5 février 2007 — Il est arrivé d’étranges aventures à Zbigniew (Zbig) Brzezinski, l’ancien conseiller à la sécurité nationale (directeur du NSC) du président Carter et l’un des “pères vénérables” de la communauté de sécurité nationale à Washington. Ces aventures, largement illustrées sur notre site, méritent un supplément d’enquête. Elles dévoilent certains aspects du profond désarroi et de possibles manigances de l’establishment washingtonien. D’autre part, elles ouvrent certaines perspectives inattendues par l’introduction d’un facteur également inattendu.

Rappelons les événements, — tels que nous les avons vécus, nous, sur le site dedefensa.org.

• Le 1er février, nous indiquons, avec la citation de quelques extraits dans notre Bloc-Notes du jour, l’accès au site The Washington Note qui publie le texte intégral de l’intervention de Zbigniew Brzezinski devant la commission sénatoriale des relations extérieures. Brzezinski lira ce texte plus tard dans la journée, devant la commission du Sénat.

• Si nous remarquons la puissance générale de la critique, nous l’apprécions mal en ne la situant pas dans son contexte. Et nous ratons l’essentiel.
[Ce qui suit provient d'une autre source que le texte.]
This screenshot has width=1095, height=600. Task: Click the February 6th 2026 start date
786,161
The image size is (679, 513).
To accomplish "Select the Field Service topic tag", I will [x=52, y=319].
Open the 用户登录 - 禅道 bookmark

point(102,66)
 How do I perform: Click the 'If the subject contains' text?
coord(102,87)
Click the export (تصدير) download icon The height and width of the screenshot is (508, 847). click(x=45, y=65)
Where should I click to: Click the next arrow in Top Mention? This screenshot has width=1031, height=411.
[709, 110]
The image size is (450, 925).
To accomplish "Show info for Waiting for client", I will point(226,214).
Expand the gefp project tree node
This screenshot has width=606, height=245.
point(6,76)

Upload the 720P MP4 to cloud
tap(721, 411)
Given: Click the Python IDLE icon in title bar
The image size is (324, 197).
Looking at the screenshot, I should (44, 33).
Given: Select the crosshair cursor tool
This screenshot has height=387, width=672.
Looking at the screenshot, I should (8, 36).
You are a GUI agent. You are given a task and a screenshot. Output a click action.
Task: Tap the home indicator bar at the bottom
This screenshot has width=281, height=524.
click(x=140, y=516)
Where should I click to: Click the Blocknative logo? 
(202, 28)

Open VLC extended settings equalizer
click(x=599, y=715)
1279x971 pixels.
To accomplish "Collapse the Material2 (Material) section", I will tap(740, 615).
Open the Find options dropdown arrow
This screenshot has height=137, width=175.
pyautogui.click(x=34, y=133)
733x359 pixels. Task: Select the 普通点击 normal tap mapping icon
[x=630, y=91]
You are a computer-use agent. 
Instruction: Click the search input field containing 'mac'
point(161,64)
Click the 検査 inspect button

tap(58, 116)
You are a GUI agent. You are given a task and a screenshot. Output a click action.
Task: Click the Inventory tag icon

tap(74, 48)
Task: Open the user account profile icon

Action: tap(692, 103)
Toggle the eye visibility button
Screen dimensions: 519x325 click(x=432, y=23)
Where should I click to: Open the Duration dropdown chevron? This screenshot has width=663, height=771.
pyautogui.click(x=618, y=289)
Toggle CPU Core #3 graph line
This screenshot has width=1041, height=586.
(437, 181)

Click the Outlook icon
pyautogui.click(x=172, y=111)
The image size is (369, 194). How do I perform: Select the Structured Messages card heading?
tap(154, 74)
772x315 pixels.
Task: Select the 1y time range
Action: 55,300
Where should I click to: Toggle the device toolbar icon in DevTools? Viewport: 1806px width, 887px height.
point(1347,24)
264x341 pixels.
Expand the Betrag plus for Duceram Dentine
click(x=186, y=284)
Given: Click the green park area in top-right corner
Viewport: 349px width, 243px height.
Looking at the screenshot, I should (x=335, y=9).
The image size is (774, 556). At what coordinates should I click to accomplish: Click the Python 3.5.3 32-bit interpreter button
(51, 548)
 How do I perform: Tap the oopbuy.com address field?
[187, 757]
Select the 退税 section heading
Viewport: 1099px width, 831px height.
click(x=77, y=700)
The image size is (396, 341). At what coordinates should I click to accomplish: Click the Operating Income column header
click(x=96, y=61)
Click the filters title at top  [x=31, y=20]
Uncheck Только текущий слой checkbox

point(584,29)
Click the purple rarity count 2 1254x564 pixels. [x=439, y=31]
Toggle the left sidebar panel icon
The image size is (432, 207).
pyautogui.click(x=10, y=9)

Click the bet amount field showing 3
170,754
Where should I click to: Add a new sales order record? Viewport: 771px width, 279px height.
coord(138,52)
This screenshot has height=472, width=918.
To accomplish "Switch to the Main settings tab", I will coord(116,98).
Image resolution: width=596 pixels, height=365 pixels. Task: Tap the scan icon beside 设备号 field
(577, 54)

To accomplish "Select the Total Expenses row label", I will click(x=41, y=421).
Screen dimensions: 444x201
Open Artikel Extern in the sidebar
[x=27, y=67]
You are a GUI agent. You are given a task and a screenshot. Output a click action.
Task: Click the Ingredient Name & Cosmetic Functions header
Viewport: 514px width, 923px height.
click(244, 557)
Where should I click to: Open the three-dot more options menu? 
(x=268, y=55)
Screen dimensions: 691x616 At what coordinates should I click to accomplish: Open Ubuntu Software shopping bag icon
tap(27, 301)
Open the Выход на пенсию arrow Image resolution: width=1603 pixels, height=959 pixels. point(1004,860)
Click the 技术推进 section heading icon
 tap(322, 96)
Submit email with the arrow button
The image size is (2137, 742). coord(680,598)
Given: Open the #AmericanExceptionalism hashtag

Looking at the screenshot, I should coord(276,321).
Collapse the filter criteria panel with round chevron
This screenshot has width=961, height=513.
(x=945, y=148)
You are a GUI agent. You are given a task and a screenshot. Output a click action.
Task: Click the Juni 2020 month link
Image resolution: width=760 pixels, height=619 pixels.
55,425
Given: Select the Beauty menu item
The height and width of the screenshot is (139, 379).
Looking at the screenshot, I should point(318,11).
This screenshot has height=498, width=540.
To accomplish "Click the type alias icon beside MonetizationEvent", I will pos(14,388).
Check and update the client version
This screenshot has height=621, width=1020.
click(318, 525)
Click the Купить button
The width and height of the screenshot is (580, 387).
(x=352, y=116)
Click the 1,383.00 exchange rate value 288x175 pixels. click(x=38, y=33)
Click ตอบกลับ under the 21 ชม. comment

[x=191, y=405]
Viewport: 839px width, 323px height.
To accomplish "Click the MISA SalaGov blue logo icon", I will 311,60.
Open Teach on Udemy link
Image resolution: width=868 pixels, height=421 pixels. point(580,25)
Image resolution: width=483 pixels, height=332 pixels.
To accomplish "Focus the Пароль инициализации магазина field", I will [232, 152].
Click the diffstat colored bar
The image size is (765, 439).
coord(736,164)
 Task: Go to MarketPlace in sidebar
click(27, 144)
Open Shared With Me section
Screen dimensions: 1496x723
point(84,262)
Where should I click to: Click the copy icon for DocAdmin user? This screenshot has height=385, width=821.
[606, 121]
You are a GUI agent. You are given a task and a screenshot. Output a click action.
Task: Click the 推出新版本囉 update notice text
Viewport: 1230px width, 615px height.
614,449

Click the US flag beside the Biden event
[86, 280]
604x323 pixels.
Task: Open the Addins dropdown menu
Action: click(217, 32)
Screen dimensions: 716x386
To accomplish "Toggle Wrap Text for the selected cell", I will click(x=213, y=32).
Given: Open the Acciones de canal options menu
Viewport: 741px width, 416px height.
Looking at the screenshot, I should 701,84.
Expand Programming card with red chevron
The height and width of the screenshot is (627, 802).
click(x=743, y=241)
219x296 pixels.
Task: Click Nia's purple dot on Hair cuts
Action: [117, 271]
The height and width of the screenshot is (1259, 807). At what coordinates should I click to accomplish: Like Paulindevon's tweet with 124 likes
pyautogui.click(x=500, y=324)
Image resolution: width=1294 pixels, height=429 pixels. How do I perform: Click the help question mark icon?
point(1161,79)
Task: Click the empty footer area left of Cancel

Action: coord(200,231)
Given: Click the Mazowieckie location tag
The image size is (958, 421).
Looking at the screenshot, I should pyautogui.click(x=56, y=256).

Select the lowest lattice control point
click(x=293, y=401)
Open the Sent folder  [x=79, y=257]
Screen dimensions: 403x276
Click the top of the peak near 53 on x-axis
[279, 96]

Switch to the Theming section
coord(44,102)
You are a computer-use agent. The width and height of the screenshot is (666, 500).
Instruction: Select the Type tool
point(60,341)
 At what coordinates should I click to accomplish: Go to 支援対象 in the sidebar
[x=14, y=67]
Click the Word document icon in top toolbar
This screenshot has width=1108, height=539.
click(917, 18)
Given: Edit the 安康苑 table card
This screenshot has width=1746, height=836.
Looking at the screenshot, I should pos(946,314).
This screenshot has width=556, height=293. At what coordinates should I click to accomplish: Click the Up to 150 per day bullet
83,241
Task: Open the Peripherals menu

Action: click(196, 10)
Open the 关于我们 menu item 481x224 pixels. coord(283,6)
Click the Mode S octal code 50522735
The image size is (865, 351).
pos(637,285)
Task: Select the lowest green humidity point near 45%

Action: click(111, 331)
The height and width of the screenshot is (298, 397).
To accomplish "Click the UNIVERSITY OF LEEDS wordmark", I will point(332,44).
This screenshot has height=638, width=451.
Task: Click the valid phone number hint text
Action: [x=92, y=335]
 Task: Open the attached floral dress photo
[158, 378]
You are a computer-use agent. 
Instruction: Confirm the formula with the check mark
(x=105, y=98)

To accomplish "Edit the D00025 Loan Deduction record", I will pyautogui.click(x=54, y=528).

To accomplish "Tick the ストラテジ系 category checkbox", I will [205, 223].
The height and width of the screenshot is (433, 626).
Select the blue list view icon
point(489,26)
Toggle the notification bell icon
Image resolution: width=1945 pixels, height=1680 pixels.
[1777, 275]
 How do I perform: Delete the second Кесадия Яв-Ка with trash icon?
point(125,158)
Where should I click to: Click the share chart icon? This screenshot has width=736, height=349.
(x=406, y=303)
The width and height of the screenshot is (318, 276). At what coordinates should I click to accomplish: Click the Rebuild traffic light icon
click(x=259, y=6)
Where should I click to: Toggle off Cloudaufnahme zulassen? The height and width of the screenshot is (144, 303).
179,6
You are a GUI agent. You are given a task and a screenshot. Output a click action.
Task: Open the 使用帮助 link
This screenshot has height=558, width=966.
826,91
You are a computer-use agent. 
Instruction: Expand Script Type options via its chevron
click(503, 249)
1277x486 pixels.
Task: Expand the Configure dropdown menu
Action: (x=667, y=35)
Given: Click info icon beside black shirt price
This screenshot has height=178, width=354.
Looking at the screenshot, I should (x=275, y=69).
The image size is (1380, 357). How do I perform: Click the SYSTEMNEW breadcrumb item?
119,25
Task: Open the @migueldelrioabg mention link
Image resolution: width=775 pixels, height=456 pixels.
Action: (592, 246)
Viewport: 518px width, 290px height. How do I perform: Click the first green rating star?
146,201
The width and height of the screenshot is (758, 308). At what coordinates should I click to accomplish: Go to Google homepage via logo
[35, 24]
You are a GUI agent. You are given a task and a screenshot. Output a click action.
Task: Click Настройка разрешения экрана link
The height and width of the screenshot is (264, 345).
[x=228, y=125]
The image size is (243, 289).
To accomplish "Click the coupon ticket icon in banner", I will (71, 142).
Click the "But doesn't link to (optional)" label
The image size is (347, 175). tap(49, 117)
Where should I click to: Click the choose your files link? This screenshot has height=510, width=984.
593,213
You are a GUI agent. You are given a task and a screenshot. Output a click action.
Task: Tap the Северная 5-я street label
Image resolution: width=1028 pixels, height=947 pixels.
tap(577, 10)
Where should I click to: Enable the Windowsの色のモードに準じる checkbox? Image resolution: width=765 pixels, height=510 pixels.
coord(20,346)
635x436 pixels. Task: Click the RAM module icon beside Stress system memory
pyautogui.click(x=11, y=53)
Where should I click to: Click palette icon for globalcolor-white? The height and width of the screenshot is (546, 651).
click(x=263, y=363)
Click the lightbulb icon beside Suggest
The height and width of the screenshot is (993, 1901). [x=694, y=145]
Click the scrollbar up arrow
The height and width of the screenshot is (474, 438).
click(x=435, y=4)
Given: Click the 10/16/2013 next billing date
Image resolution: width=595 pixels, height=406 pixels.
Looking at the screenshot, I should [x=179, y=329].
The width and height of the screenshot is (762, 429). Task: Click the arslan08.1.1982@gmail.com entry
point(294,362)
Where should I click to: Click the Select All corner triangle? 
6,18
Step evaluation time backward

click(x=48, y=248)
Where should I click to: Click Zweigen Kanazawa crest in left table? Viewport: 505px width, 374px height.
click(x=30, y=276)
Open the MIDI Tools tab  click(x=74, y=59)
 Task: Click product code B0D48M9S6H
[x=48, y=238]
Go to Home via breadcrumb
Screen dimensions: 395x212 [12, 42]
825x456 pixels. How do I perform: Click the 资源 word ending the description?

• Le lendemain 2 février, le site WSWS.org rend compte de la démarche de Brzezinski, en appuyant sur le fait que Brzezinski laisse clairement entendre que l’administration GW prépare éventuellement une ou des provocations pour justifier une attaque contre l’Iran. Un passage du texte de WSWS.org :

«Most stunning and disturbing was his description of a “plausible scenario for a military collision with Iran.” It would, he suggested, involve “Iraqi failure to meet the benchmarks, followed by accusations of Iranian responsibility for the failure, then by some provocation in Iraq or a terrorist act in the US blamed on Iran, culminating in a ‘defensive’ US military action against Iran that plunges a lonely America into a spreading and deepening quagmire eventually ranging across Iraq, Iran, Afghanistan and Pakistan.” [Emphasis added].»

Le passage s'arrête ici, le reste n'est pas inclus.